Excerpts
MARGARET WARNER (Newshour): Today, the National Oceanic and Atmospheric Administration warned that shifting winds will spread the oil eastward toward Mississippi, Alabama, and Florida. Moreover, the Atlantic hurricane season begins tomorrow.
And, week after week, as the oil spews out of the earth, and plans for stopping it keep -- stopping it coming up short, more than 80 percent of Americans have been telling the Pew Research Center they're following events in the Gulf closely.
We get three perspectives now on what's behind the extraordinary public response to the spill. Bill Nye is an author and science educator trained as a mechanical engineer. He's the former host of the PBS program "Bill Nye the Science Guy." Amy Jaffe is a senior energy adviser at the James Baker Institute at Rice University. And Paul Saffo is a writer and technology forecaster in Silicon Valley. He's also a visiting scholar at Stanford University.
Welcome to you all.
Paul Saffo, beginning with you, the public's fascination with this story, what is driving it? Is this like other disasters, or is there something more at work here?

▶ **Exercise goal**
Transcribe verbatim the stretch of the oil spill excerpt from "We get three" through "to you all.".

▶ **Data block**

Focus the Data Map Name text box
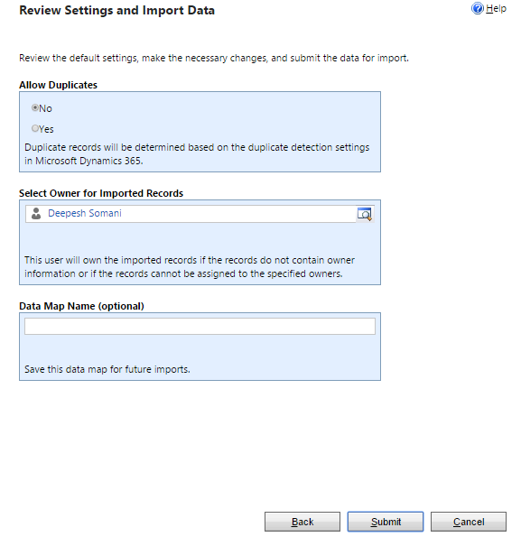This screenshot has height=537, width=521. pyautogui.click(x=200, y=326)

▶ **Response for this exercise**
We get three perspectives now on what's behind the extraordinary public response to the spill. Bill Nye is an author and science educator trained as a mechanical engineer. He's the former host of the PBS program "Bill Nye the Science Guy." Amy Jaffe is a senior energy adviser at the James Baker Institute at Rice University. And Paul Saffo is a writer and technology forecaster in Silicon Valley. He's also a visiting scholar at Stanford University.
Welcome to you all.